§ **EXERCISE INPUTS**:
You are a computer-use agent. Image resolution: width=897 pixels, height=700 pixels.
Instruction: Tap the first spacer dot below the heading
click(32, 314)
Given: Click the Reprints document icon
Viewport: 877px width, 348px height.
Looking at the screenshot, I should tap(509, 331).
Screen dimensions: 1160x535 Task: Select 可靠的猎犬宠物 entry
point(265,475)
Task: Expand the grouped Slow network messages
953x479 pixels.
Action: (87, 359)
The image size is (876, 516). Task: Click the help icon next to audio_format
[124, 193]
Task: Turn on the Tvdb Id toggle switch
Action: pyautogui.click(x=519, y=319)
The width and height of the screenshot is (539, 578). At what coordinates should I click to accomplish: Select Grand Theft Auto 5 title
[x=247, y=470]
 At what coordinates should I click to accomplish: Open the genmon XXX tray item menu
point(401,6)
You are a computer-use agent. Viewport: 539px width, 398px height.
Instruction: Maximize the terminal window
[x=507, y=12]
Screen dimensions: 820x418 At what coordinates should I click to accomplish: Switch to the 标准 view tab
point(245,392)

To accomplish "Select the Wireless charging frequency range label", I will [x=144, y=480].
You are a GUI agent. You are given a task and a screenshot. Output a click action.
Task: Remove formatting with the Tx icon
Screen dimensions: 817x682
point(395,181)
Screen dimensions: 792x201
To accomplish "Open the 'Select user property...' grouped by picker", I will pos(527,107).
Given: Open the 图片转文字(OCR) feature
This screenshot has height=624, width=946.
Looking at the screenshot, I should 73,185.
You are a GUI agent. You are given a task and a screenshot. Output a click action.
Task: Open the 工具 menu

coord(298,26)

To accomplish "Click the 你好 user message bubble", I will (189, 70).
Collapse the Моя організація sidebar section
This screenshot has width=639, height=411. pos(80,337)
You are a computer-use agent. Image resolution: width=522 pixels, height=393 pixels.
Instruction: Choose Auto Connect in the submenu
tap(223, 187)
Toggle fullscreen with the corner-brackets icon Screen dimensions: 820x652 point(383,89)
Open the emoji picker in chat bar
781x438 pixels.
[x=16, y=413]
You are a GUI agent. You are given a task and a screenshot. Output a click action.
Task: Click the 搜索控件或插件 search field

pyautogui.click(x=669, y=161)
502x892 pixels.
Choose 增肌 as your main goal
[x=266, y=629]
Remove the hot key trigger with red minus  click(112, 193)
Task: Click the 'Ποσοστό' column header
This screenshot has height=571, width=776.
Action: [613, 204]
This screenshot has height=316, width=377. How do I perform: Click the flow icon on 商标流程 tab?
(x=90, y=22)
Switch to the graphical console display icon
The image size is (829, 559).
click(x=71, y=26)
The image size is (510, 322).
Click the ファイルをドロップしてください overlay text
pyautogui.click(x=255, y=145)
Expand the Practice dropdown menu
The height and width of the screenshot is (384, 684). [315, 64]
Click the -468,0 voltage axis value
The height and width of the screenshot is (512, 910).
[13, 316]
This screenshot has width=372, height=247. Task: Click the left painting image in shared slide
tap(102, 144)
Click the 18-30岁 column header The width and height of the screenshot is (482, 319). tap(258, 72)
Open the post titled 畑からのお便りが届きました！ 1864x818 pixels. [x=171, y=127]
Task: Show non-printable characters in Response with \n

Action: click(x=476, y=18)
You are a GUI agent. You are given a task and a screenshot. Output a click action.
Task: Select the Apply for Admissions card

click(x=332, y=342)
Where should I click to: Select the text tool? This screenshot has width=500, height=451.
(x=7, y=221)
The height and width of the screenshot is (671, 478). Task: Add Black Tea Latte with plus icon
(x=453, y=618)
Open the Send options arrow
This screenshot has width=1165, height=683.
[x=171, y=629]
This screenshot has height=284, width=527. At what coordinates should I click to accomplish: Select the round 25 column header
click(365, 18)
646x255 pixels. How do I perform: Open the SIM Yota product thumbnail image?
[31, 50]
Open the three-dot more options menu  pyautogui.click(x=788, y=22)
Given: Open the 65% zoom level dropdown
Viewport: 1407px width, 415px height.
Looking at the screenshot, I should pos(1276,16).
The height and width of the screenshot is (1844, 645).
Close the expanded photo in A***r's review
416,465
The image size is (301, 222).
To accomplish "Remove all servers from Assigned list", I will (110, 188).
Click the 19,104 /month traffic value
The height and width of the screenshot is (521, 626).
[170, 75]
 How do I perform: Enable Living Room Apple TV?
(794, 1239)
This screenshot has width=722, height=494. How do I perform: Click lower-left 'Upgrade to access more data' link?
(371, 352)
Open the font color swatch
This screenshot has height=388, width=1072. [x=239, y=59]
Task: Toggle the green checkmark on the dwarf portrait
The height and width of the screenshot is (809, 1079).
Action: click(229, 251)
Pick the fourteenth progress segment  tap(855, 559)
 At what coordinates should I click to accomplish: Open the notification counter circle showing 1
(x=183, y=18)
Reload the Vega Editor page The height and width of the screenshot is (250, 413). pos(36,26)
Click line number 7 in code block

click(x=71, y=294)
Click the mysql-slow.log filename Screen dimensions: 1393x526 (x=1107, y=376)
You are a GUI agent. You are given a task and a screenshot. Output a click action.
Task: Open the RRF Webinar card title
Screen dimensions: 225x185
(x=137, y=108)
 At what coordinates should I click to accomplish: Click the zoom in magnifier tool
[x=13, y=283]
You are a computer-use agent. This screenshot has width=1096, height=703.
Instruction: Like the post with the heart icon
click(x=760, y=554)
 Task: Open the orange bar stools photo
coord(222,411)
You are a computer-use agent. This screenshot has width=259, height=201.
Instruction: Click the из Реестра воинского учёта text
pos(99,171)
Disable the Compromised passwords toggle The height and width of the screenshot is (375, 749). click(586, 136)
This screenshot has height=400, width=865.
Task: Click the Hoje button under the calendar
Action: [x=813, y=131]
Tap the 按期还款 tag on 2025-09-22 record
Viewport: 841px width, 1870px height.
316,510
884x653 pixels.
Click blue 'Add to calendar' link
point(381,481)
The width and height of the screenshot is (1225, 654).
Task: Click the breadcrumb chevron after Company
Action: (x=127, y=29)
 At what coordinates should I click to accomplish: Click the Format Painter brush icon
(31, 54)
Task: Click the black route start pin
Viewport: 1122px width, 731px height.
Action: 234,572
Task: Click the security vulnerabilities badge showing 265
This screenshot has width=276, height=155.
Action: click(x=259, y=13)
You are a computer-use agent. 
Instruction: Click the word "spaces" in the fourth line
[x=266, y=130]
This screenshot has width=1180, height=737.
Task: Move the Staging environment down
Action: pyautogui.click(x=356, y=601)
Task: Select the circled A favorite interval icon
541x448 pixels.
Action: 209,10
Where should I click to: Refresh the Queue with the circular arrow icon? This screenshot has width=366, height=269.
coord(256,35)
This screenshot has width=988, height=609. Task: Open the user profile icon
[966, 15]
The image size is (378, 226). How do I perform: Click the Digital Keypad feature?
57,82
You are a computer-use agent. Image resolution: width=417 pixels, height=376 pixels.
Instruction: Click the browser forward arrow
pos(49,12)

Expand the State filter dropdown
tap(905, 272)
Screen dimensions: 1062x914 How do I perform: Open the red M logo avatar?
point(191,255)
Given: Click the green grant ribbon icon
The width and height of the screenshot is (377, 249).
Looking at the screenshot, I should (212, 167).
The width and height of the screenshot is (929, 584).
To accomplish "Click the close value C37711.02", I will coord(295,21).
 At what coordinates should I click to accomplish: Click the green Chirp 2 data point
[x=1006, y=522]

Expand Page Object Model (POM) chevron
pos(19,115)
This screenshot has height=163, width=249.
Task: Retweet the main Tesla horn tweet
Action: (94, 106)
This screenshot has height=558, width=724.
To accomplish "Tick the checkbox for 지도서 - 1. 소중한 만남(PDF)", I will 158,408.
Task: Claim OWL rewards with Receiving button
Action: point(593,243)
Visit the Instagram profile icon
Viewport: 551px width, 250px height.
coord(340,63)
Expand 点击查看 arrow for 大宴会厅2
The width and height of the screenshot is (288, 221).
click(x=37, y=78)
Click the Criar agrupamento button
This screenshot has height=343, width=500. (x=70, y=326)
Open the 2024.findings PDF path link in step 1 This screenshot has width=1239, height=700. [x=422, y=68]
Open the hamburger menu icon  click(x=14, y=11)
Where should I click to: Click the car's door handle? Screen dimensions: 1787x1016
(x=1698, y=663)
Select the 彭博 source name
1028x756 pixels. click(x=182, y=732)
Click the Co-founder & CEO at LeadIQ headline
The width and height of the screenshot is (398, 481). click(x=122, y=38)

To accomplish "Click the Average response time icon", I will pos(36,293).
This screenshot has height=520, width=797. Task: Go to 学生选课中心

§ **ACTION ITEM**: Could you repeat exactly the lines in the listing above from the one with "Painter brush icon" down to the one with "Task: Select the circled"? Include both of those lines.

§ **YOUR RESPONSE**:
 At what coordinates should I click to accomplish: Click the Format Painter brush icon
(31, 54)
Task: Click the black route start pin
Viewport: 1122px width, 731px height.
Action: 234,572
Task: Click the security vulnerabilities badge showing 265
This screenshot has width=276, height=155.
Action: click(x=259, y=13)
You are a computer-use agent. 
Instruction: Click the word "spaces" in the fourth line
[x=266, y=130]
This screenshot has width=1180, height=737.
Task: Move the Staging environment down
Action: pyautogui.click(x=356, y=601)
Task: Select the circled A favorite interval icon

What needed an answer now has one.